Validation error plot This is the validation error for the 5 attributes used in the multiattribute process. The red line leaves out the target well and shows that only the first 3 attributes should be used.
Validation error and weights Only use the first three attributes based on validation error. Weights The table at the top shows the numerical values from the previous slide and also shows that the best non-linear fit is between the square root of porosity and the inverse attributes. The bottom table shows the weights.
Multilinear regression result This map is the result of applying the multilinear regression weights, shown in the previous slide, to the attributes. Note that the result is in pseudo-porosity.
New crossplot This is the new crossplot between the well porosity and the pseudo-porosity from the multiattribute transform. Note that the correlation coefficient has gone up to 0.81.
Combining multilinear regression with geostatistics • We are now at the final stage of the process, and will combine the multilinear regression result with the well values using geostatistics. • That is, the multiattribute transform will replace the inversion slice as the secondary variable. • The first step is to re-compute the seismic to seismic variogram. • We will then compute new KED and cokriging results. • Finally, we will do a statistical analysis of the results.

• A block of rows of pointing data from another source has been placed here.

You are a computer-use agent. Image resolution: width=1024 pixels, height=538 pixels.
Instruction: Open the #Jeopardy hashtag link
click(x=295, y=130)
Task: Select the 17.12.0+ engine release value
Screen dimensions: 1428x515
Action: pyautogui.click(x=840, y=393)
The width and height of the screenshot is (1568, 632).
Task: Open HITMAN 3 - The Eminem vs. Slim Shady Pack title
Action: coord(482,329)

New seismic variogram This is the seismic variogram used in the final KED and cokriging processes. (Note for the geostatistician: this is an exponential fit, rather than the spherical fit used in the earlier variograms.)

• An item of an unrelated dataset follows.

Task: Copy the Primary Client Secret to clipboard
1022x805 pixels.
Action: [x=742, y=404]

KED with the multiattribute transform This map shows the result of applying the KED process using the multiattribute transform as the secondary variable. The standard deviation of the validation error is 2.45%, which is the better than the previous maps.
Cokriging with the multiattribute transform This map shows the result of applying the collocated cokriging process using the multiattribute transform as the secondary variable. The standard deviation of the validation error is now 2.3%, which is the best of all the maps.
KED and cokriged maps (a) (c) Std. Dev. = 3.1 % Std. Dev. = 2.45 % (b) (d) Std. Dev. = 2.91 % Std. Dev. = 2.33 % This map shows a summary of the four key maps, where (a) is KED with inversion, (b) is cokriging with inversion, (c) is KED with multiattributes, and (d) is cokriging with multiattributes.
Kriging through cokriging with multiattributes (a) Std. Dev. = 3.25 % (b) Std. Dev. = 2.91 % (c) Note the increase in geological information as we move from (a) the kriged map with wells alone to (b) cokriging with inversion, and finally to (c) cokriging with the multiattribute transform. Note that all three maps match the wells. Std. Dev. = 2.33 %
Conclusions • In this paper, we have combined geostatistics with multiattribute map analysis. • Traditional geostatistics uses a single secondary variable for cokriging and KED. We found that, in this case, using inversion as the secondary attribute produced results that showed a strong “imprint” from the wells. • By using a multiattribute transform based on multilinear regression, we were able to get a much better fit between the wells and the final pseudo-porosity map. • Following up with a second pass of geostatistics, the new KED and cokriged maps were much more feasible from and exploration point of view. • Statistically, the standard deviation of the errors at the wells showed a constant decrease, and were best using cokriging with the multiattribute transform.
Acknowledgements • We wish to thank the University of Calgary CREWES consortium and their sponsors, especially PanCanadian Petroleum, for permission to use the Blackfoot dataset. • We also want to thank Jim Schuelke and John Quirein for originally suggesting the multiattribute approach.